EXERCISE INSTRUCTIONS -
a – In the article on Audra McDonald, what is the title of her new album?
b – Please translate this sentence from the article on Audra McDonald into Spanish: "As for how she presents a concert, there is no theatrical fourth wall, said McDonald."
c – Write the next few paragraphs of the article on Audra McDonald, starting after its final sentence.

### GIVEN PASSAGE ###

Broadway star Audra McDonald, winner of a record-tying five Tony Awards, most recently for her breathtaking performance in the title role of "Porgy and Bess," is returning to the concert stage in a national tour that brings her to Ogden for the very first time.
Even those who have not followed her stellar stage career may know her from her four seasons as Dr. Naomi Bennett on the ABC hit "Private Practice," and her guest roles on other popular dramas.
Or maybe you know her as the gal who in 2012 married Utah actor/director Will Swenson ("The Singles Ward," "Sons of Provo"). They performed together in "110 Degrees in the Shade," a benefit for the Orem Hale Theatre, in 2010.
But long before the stage accolades, before the romance with her now-husband, came the incredible voice, a voice on display Saturday, Sept. 7, in Weber State University's Austad Auditorium.
This marks McDonald's first concert tour in four years. The performances will be centered around her new album, "Go Back Home," said McDonald, calling from home in New York.
"And I'll do some songs that didn't quite make it to the album, but I still love, as well as those I've been singing for years. And maybe I'll introduce some new songs as well."
Songs that speak
When an actress is cast in a musical role, the task is to find a way to connect to the songs and make them hers, through the character. In contrast, when a singer steps on a stage for a concert, there is no surrounding story to hook that song to. Thus, the vocalist must give material context, and make them live, sans natural setting.
"Usually what I do is pick songs that speak to me -- songs that have a story to tell," said McDonald. "I say this about myself all the time as an artist -- I do not sing a song well unless I have a reason to sing it. I need to know the why. What does this character want? I bring that to every single song."
As for how she presents a concert, there is no theatrical fourth wall, said McDonald.
"I want to feel like I am in either your living room, or you are in mine, and we are all there to share some wonderful stories. I like to feel an intimate connection between me and the audience. I usually know exactly what I am going to sing, but not exactly what I am going to say in between the songs. For that, I feed off the energy of the audience.
"But, when I am singing each particular song, I look at each as sort of a musical monologue. That's how I try to share my material."
McDonald said the title song from her newest album is a good example of how she personalizes a song to get its story across.
"The song is from Kander and Ebb's 'The Scottsboro Boys,' " she said. "The show is about these African-American boys thrown in jail in the South, and how they just want to get out and go back home. So, that is their story. Then I figured it out from my own standpoint. When I was out in Los Angeles (with "Private Practice"), I was kind of miserable. I wanted to come back to New York, and my family, on a regular basis, and very much wanted to be back in the world of theater. That is my standpoint when I sing it."

### RECORDS PROVIDED ###

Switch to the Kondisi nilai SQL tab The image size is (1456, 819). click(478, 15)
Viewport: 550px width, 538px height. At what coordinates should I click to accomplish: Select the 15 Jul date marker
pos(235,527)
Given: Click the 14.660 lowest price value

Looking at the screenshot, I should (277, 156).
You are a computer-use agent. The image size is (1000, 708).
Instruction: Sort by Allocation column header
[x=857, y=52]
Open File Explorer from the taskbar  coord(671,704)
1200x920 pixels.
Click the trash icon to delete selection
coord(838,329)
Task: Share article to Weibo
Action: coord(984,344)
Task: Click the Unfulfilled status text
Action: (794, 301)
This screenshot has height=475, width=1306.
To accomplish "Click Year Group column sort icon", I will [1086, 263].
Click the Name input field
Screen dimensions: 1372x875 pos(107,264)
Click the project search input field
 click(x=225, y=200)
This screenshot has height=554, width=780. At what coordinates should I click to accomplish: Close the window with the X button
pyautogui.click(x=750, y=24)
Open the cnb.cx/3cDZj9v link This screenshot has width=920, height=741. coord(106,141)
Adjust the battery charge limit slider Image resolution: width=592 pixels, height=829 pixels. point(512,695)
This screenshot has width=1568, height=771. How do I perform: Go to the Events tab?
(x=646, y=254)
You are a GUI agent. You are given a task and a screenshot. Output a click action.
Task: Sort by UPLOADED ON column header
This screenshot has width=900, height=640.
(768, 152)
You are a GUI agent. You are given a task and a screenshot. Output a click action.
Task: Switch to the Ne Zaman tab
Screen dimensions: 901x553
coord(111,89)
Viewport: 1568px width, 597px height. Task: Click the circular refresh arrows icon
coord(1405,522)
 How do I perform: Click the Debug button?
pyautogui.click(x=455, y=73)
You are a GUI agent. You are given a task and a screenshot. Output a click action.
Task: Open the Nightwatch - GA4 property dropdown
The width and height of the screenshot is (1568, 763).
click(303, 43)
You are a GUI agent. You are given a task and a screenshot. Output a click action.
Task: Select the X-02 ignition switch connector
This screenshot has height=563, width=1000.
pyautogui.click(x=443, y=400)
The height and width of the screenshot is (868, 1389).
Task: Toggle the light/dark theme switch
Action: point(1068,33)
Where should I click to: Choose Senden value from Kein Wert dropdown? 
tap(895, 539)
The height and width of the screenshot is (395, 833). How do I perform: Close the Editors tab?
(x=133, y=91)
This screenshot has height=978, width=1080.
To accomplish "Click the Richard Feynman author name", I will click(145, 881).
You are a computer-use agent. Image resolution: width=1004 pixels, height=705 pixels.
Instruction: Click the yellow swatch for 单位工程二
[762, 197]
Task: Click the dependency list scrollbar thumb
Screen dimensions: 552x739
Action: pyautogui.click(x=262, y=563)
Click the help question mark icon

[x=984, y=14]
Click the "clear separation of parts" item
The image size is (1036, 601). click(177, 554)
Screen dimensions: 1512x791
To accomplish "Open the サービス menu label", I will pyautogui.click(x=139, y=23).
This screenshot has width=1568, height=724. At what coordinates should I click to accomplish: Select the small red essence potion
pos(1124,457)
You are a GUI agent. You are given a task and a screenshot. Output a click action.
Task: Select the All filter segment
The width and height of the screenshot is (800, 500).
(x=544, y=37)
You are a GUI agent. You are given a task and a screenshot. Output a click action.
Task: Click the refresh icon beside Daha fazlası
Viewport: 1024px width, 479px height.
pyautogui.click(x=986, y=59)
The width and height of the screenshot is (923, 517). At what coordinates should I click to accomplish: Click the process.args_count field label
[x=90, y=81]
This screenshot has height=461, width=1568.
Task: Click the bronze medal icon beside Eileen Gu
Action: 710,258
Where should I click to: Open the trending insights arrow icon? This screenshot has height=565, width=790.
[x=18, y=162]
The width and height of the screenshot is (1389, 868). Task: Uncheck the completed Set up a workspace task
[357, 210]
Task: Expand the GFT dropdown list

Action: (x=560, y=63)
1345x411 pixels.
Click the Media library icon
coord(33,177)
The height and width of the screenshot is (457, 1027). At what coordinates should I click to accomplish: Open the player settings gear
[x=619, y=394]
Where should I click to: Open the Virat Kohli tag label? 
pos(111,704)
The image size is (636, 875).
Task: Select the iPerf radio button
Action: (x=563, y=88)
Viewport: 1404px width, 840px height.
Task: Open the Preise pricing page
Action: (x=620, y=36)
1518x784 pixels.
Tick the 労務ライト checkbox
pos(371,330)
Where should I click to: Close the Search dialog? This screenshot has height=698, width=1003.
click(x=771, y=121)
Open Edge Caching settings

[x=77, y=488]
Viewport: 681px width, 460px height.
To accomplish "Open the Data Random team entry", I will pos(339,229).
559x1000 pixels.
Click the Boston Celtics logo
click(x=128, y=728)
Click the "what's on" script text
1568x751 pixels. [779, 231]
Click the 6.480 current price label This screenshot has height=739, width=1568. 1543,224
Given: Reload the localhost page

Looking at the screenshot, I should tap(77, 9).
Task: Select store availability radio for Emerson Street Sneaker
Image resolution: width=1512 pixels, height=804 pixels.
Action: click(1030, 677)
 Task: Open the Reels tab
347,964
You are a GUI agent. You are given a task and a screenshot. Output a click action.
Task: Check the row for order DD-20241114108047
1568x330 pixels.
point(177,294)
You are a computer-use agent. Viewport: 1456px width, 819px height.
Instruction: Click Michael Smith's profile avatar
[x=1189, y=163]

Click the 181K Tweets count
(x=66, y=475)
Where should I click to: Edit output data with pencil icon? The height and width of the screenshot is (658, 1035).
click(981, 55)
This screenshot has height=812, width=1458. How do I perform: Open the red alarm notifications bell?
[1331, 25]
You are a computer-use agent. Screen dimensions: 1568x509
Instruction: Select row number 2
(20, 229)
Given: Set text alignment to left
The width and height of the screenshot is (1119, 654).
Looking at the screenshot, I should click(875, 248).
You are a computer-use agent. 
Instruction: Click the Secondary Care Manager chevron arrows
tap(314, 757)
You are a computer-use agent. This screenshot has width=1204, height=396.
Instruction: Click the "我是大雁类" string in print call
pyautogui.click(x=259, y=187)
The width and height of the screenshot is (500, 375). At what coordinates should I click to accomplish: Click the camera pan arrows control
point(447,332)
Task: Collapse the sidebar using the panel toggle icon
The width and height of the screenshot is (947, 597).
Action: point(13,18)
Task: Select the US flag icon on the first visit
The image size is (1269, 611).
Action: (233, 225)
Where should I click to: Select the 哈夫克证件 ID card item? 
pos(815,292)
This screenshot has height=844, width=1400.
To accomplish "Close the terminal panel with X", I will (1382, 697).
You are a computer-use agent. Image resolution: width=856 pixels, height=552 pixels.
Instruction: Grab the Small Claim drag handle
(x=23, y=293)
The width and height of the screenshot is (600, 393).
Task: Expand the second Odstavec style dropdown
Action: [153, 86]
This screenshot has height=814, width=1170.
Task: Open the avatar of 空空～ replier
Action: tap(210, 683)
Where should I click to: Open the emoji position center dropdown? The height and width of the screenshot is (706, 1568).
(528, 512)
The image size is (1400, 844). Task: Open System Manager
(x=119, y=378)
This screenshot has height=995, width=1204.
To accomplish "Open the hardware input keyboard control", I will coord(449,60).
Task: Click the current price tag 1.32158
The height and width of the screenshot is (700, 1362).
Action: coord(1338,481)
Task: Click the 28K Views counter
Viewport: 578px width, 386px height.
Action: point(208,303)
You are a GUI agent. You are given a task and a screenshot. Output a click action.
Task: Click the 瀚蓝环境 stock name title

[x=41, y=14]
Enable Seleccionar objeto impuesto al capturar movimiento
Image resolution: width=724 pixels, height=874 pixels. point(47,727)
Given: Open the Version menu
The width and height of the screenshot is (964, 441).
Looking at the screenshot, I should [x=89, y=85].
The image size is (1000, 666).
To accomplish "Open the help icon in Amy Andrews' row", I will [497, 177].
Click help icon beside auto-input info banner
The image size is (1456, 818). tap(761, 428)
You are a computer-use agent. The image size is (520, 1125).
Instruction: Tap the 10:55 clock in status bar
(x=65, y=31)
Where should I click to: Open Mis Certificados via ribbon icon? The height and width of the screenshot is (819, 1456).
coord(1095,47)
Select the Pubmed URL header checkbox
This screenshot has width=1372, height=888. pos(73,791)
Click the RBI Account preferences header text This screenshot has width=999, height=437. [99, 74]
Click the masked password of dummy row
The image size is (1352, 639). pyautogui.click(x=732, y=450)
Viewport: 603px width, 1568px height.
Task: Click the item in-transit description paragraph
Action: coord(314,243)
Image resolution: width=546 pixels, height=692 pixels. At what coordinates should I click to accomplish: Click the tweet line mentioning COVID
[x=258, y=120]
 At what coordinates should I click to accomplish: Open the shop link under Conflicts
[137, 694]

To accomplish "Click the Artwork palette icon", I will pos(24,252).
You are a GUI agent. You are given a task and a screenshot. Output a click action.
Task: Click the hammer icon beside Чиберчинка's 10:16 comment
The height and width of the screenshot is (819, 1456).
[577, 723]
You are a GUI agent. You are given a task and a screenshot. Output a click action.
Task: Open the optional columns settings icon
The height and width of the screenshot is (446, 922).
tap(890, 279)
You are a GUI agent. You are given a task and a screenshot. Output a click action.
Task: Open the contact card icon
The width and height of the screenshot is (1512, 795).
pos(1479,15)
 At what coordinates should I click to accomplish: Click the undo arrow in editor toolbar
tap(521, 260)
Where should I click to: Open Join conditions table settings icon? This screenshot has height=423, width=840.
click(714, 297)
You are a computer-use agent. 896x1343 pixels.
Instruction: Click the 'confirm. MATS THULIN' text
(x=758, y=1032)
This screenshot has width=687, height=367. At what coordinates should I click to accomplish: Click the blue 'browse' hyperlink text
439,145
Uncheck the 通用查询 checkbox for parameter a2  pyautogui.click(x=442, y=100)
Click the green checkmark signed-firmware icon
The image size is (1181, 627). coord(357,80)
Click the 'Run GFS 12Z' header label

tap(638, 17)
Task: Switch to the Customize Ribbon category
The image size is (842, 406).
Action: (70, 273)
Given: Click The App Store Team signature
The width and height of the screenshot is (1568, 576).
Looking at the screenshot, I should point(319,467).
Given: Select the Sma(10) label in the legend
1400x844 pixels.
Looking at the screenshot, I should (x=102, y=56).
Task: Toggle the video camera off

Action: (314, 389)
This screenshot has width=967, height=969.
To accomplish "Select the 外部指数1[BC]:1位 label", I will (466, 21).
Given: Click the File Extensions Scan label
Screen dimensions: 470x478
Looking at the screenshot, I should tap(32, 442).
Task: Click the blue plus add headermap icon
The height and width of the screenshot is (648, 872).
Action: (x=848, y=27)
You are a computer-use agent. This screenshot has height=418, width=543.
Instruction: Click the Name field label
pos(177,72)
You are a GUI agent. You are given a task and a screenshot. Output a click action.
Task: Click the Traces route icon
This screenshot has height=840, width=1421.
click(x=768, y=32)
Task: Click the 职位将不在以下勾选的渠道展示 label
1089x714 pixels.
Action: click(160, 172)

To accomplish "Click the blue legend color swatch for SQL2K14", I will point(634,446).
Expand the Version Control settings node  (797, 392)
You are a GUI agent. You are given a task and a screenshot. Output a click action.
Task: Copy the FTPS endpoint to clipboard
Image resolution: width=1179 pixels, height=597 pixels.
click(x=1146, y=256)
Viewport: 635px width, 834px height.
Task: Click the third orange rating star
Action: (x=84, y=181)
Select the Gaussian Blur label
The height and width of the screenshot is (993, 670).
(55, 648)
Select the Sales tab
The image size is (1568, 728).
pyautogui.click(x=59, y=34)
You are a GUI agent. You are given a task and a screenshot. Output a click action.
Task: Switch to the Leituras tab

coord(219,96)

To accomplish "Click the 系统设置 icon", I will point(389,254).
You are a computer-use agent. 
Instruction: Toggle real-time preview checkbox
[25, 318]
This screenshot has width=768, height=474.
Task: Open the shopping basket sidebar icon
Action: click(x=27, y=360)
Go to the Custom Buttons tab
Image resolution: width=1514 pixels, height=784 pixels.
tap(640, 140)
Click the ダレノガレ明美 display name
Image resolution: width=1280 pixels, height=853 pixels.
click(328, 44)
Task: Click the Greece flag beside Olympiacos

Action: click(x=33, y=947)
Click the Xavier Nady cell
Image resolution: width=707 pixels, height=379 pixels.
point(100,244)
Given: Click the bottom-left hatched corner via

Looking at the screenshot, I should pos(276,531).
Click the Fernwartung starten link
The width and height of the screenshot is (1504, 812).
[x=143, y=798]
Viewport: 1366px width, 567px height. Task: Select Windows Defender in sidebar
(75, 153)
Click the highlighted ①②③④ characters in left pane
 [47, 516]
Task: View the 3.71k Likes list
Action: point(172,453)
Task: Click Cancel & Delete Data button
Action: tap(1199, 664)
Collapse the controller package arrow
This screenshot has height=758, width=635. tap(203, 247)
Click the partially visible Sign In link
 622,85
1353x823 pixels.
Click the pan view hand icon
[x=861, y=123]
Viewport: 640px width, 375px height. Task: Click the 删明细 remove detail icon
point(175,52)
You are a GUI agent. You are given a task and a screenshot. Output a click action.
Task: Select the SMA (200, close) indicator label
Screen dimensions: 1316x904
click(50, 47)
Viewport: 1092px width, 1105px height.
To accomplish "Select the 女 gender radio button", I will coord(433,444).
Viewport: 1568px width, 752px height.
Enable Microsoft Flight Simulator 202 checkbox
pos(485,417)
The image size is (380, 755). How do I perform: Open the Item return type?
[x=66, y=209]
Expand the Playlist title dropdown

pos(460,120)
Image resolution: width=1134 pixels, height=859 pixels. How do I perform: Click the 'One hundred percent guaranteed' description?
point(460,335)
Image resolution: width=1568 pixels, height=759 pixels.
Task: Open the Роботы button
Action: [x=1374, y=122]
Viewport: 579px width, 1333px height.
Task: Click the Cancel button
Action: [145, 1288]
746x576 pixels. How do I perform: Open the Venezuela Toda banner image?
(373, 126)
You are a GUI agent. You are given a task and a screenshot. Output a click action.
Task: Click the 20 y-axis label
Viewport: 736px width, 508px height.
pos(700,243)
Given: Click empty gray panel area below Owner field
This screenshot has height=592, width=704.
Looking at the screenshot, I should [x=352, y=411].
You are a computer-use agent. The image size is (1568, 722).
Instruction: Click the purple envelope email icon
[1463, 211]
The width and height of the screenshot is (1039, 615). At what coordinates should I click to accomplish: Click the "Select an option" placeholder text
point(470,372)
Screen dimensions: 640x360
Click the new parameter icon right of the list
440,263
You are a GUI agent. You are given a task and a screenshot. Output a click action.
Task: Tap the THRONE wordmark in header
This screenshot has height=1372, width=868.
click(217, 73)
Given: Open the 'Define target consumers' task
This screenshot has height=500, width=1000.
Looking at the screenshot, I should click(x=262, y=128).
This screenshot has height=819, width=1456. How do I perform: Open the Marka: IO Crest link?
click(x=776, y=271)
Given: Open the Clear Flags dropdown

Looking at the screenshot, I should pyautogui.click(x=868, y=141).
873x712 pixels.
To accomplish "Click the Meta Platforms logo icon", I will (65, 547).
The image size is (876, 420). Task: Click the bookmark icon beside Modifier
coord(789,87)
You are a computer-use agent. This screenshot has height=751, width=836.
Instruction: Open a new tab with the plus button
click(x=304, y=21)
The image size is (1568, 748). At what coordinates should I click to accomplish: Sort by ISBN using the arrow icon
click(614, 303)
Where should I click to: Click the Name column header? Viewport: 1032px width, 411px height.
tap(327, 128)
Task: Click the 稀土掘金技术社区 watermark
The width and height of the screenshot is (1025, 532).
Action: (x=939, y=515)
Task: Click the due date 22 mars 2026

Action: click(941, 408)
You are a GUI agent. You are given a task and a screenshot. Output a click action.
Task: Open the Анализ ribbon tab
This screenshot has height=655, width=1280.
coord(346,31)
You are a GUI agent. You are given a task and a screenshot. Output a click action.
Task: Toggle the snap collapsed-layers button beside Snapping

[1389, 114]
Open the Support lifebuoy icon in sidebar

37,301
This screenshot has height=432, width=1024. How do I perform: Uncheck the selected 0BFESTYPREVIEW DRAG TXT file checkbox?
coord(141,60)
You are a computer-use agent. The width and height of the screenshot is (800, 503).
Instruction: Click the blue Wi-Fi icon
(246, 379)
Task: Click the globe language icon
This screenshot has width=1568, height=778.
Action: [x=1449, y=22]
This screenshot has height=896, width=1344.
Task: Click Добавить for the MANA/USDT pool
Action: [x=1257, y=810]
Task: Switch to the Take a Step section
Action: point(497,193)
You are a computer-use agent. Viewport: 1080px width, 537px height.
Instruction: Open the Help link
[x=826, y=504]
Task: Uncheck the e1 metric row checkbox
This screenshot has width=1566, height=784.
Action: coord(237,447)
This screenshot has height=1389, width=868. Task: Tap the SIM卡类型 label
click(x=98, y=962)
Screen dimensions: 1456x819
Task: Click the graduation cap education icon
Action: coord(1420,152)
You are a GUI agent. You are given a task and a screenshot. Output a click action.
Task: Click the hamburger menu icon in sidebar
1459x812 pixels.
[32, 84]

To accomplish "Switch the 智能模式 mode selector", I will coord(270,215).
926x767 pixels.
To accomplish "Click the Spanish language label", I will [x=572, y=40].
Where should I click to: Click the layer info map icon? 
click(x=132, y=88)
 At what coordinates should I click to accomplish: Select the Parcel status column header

###

OUTPUTS BY TASK -
a – "Go Back Home"

b – En cuanto a cómo presenta un concierto, no hay una cuarta pared teatral, dijo McDonald.

c –
A beautiful Bess
In 1935, when George Gershwin first presented his masterful "Porgy and Bess," an African-American blues-based opera, he probably dreamed of someone exactly like McDonald encompassing the role of his troubled leading lady.
McDonald had dreamed of playing the vocally and spiritually demanding lead over her years. She had the voice, the sultry beauty and the considerable acting talents to become one with Bess.
Broadway agreed wholeheartedly, sending her home with her fifth Tony for her 2012 Broadway run -- McDonald's first for a leading role.
"It is a dream role for me," said McDonald. "I wouldn't say it was a joy to play the role, because it was so emotionally draining --I can't say I was happy going there. But it was also so fulfilling, absolutely fulfilling, a role I wanted to do so badly."
As for her Utah visit, she is hoping that hubby Swenson and their children can make the trip. "Our schedules are crazy -- but he most likely will try to get out there to visit family."
As for most of the rest of 2013, McDonald is booked in concert in cities across the nation. And after that? She would only hint at what follows.
"I can't really talk about it just yet -- but let's just say that Broadway is never far from my sights!"
Contact reporter Linda East Brady at 801-625-4279 or firstname.lastname@example.org. Follow her on Twitter @LindaEastBrady.
Gimme 5 (Tonys)
So far, Audra McDonald has received five Tony Awards for performance, tying that lofty record with Angela Lansbury and Julie Harris (who also possessed a sixth honorary Tony). At only 43 years of age, McDonald has plenty of time to keep a few more dream dates with Tony before she takes her final bow.
* 1994 -- Best performance by a featured actress in a musical, "Carousel"
* 1996 -- Best performance by a featured actress in a play, "Master Class"
* 1998 -- Best performance by a featured actress in a musical, "Ragtime"
* 2004 -- Best performance by a featured actress in a play, "A Raisin in the Sun"
* 2012 -- Best performance by a leading lady in a musical, "Porgy and Bess"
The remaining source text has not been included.